* EXERCISE:
Answer these questions using the page text on Louise Contat below:
1. In which role did she make her first success?
2. In what year did she leave the theatre?
3. How does Stendhal describe her in his Memoirs of an Egotist?

* PAGE TEXT:
Louise-Jeanne-Françoise Contat, called Contat the Elder (16 June 1760 – 9 March 1813), was a French actress.

== Biography ==
She was born in Paris and made her debut at the Comédie Française in 1766 as Atalide in Bajazet. It was in comedy, however, that she made her first success, as Suzanne in Beaumarchais's Mariage de Figaro; and in several minor character parts, which she raised to the first importance, and as the soubrette in the plays of Molière and Pierre de Marivaux, she found opportunities exactly fitted to her talents.

By Louis Marie Jacques Amalric, vicomte de Narbonne-Lara (17, 23 or 24 August 1755 – 17 November 1813), soldier and diplomat, she had one daughter Louise Amalrique Bathilde Isidore Contat de Narbonne-Lara, born at Saint-Pierre-de-Chaillot, Paris, on 21 September 1788, who married in Paris on 2 December 1811 Dutch Jan Frederik Abbema, born in Amsterdam on 13 June 1773, and had one son Émile, vicomte d'Abbéma, who had an only daughter by his wife Henriette Anne d'Astoin named Louise Abbéma (Étampes, 30 October 1853 – Paris, 4 August 1927).

Bouillet writes of her "She played comedy to perfection and made people remark on the flexibility of her talent, succeeding equally as grandes coquettes and as soubrettes". She was part of the success of the plays of Marivaux and Beaumarchais. She left the theatre in 1808, and in 1809 married de Parny, nephew of the poet Évariste de Parny.

Her sister Marie-Émilie Contat (1769–1846), an admirable soubrette, especially as the pert servant drawn by Molière and de Regnard, made her debut in 1784, and retired, in 1815.

In his Memoirs of an Egotist, Stendhal writes that Mlle de Contat "was an inimitable actress" He also mentions her several times in his Journal, at one point declaring himself "astonished by her beauty," and representing "the astonishing delicacy of her nose" in a sketch.

* RECORDED INFORMATION:
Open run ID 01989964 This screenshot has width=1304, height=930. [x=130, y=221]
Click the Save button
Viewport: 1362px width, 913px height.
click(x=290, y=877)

* SOLUTION FOR THIS EXERCISE:
1. As Suzanne in Beaumarchais's Mariage de Figaro.
2. In 1808.
3. As "an inimitable actress."